The Lpp-OmpA-BtaE fusion protein causes a protective immune response against Brucella melitensis in mice.

Brucellosis, primarily caused by B. melitensis, is a widespread zoonotic disease with significant economic and public health burdens on a global scale. Given the limitations of existing vaccines and the potential advantages associated with subunit vaccines, prioritizing the development of efficacious Brucellosis vaccines is crucial for effective disease control. This study examined the immunogenicity and protective efficacy of the Lpp-OmpA-BtaE fusion protein, a construct combining the lipoprotein outer membrane protein A (Lpp-OmpA) with Brucella trimeric autotransporter E (BtaE), co-administered with Freund's adjuvant (FA), in protecting against B.melitensis infection in a murine model.Vaccination with Lpp-OmpA-BtaE + FA conferred superior protection compared to the Lpp-OmpA + BtaE construct alone.

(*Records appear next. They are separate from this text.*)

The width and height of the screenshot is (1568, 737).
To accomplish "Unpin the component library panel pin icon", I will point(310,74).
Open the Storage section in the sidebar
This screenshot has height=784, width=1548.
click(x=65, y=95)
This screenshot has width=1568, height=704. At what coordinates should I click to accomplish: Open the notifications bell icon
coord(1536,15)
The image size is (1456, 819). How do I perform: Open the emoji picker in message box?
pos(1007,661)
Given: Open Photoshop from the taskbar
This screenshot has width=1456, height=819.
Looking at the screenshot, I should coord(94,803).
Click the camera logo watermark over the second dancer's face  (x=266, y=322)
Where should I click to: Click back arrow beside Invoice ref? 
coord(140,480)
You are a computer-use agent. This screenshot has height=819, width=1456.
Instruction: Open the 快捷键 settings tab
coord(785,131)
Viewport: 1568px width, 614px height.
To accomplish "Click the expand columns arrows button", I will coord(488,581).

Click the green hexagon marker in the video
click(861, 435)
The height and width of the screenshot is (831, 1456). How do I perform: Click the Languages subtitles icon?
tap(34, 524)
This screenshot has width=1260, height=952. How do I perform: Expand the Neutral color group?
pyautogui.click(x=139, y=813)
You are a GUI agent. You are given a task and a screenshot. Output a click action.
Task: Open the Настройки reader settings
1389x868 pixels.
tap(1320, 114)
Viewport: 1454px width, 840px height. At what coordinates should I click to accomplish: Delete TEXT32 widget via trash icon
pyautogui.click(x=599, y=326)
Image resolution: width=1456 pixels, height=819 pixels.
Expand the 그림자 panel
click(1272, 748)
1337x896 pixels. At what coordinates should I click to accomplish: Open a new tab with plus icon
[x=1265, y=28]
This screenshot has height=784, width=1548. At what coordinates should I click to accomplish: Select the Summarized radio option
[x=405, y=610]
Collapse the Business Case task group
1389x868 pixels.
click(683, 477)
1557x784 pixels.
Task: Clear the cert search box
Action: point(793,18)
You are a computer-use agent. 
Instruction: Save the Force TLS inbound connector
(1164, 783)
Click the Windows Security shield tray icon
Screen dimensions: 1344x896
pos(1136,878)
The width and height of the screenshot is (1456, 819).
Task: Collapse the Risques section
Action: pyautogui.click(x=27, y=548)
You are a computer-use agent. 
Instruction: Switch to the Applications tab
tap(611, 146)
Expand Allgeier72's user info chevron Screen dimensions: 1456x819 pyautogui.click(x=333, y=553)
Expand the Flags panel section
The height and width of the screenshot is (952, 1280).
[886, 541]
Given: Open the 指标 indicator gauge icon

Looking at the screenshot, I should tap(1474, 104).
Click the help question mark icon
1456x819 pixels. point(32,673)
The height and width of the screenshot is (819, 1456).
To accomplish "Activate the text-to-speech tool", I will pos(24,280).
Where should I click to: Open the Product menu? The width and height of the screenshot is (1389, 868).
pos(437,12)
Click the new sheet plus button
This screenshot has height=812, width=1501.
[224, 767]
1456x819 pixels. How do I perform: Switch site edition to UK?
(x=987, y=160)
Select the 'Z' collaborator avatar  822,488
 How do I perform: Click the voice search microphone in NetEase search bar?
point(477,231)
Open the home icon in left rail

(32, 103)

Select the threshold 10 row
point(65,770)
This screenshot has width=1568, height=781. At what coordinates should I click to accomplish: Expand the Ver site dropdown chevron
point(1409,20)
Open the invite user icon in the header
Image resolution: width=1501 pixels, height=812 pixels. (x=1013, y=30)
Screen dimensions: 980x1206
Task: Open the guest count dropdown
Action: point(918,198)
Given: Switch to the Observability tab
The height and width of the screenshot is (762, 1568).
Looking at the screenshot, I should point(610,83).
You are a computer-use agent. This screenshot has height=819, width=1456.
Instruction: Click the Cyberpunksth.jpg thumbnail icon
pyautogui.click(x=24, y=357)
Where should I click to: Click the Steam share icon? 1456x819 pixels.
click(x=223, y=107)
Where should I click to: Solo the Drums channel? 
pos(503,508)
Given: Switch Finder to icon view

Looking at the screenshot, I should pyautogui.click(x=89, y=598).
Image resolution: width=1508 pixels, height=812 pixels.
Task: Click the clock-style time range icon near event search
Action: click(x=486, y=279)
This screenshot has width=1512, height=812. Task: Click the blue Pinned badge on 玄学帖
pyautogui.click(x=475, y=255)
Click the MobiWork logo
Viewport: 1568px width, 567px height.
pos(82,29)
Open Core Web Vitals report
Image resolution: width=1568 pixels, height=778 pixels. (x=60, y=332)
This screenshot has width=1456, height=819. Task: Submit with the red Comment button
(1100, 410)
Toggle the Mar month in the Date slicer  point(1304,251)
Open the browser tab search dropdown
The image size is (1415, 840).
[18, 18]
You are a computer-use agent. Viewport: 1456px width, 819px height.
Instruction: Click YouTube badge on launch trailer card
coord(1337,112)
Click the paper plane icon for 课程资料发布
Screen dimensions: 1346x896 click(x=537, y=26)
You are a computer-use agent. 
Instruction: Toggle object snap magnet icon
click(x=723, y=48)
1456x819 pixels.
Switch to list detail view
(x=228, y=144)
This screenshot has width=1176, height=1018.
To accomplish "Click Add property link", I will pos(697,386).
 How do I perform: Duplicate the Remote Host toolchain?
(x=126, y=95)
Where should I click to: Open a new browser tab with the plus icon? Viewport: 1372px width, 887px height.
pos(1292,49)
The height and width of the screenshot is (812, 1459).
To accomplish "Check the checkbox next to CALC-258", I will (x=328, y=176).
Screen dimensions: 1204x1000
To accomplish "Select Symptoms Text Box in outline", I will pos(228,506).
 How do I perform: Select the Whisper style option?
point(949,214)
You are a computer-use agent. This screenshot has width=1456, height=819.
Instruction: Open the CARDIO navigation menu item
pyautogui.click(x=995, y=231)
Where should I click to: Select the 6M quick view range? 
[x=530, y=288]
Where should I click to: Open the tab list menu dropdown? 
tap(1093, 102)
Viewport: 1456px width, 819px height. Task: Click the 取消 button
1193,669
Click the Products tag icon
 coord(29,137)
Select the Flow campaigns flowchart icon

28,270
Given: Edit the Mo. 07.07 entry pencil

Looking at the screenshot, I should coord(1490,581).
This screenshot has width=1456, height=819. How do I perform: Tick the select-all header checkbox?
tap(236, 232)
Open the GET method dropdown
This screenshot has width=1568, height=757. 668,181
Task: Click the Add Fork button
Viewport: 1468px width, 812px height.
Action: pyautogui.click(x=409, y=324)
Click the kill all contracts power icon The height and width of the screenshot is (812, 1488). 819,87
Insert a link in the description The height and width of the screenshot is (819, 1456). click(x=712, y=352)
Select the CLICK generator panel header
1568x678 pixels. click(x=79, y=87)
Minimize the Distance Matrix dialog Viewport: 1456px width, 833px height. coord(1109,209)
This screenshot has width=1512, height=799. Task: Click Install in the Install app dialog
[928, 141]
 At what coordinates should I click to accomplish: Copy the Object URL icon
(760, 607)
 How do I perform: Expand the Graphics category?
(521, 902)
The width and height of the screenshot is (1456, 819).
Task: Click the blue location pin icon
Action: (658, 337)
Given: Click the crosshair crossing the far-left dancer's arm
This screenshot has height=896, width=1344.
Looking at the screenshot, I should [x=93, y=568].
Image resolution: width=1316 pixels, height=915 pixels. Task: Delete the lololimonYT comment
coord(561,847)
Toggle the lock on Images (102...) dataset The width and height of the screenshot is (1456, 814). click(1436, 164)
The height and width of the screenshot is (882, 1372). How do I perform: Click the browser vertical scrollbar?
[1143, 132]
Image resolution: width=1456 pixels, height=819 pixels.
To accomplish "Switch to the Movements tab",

Notably, Lpp-OmpA-BtaE + FA immunization elicited robust B-cell responses characterized by the generation of specific antibodies with a Th1-biased profile, as evidenced by elevated IgG2a/IgG1 ratios. Moreover, Lpp-OmpA-BtaE + FAinjection significantly increased interferon-γ (IFN-γ)/interleukin-4 (IL-4)levels and CD8(+)/CD4(+) T-cell ratio, further supporting the induction of cell-mediated immune responses. Furthermore, it effectively reduced bacterial burdens in the spleens of infected mice. These findings suggest that the Lpp-OmpA platform fused with BtaE represents a promising candidate for the development of an efficacious Brucellosis vaccine, potentially leading to a reduction in morbidity and mortality associated with the disease.